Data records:
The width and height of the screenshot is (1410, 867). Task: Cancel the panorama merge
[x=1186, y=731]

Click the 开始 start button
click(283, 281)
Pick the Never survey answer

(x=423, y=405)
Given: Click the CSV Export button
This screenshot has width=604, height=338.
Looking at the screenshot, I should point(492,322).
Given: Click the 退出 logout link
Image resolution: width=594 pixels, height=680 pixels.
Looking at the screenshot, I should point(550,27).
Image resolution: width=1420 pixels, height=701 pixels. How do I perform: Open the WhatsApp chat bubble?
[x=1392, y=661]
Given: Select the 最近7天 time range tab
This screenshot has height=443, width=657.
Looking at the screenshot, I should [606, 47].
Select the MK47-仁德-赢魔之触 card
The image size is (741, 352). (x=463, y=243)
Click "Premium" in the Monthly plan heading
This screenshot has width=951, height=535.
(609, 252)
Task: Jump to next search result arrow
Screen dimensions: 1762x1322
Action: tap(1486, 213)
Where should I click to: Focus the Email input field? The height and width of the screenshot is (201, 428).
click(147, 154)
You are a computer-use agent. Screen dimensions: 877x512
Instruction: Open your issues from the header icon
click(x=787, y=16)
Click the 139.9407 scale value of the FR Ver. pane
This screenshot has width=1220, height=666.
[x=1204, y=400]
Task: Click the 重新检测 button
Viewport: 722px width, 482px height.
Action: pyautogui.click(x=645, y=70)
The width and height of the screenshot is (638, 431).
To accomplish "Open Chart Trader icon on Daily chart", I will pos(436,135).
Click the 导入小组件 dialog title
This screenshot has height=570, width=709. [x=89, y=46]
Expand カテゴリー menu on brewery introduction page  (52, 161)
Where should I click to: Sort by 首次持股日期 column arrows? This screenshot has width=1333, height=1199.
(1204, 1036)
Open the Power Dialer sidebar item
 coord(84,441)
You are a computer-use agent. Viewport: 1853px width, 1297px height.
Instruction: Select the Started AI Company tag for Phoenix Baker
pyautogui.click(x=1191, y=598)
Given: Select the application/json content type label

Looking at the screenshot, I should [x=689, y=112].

Your task:
Copy every one of the rows above word for word, keeping each line the same.

Task answer:
The width and height of the screenshot is (1410, 867). Task: Cancel the panorama merge
[x=1186, y=731]

Click the 开始 start button
click(283, 281)
Pick the Never survey answer

(x=423, y=405)
Given: Click the CSV Export button
This screenshot has width=604, height=338.
Looking at the screenshot, I should point(492,322).
Given: Click the 退出 logout link
Image resolution: width=594 pixels, height=680 pixels.
Looking at the screenshot, I should point(550,27).
Image resolution: width=1420 pixels, height=701 pixels. How do I perform: Open the WhatsApp chat bubble?
[x=1392, y=661]
Given: Select the 最近7天 time range tab
This screenshot has height=443, width=657.
Looking at the screenshot, I should [606, 47].
Select the MK47-仁德-赢魔之触 card
The image size is (741, 352). (x=463, y=243)
Click "Premium" in the Monthly plan heading
This screenshot has width=951, height=535.
(609, 252)
Task: Jump to next search result arrow
Screen dimensions: 1762x1322
Action: tap(1486, 213)
Where should I click to: Focus the Email input field? The height and width of the screenshot is (201, 428).
click(147, 154)
You are a computer-use agent. Screen dimensions: 877x512
Instruction: Open your issues from the header icon
click(x=787, y=16)
Click the 139.9407 scale value of the FR Ver. pane
This screenshot has width=1220, height=666.
[x=1204, y=400]
Task: Click the 重新检测 button
Viewport: 722px width, 482px height.
Action: pyautogui.click(x=645, y=70)
The width and height of the screenshot is (638, 431).
To accomplish "Open Chart Trader icon on Daily chart", I will pos(436,135).
Click the 导入小组件 dialog title
This screenshot has height=570, width=709. [x=89, y=46]
Expand カテゴリー menu on brewery introduction page  (52, 161)
Where should I click to: Sort by 首次持股日期 column arrows? This screenshot has width=1333, height=1199.
(1204, 1036)
Open the Power Dialer sidebar item
 coord(84,441)
You are a computer-use agent. Viewport: 1853px width, 1297px height.
Instruction: Select the Started AI Company tag for Phoenix Baker
pyautogui.click(x=1191, y=598)
Given: Select the application/json content type label

Looking at the screenshot, I should [x=689, y=112].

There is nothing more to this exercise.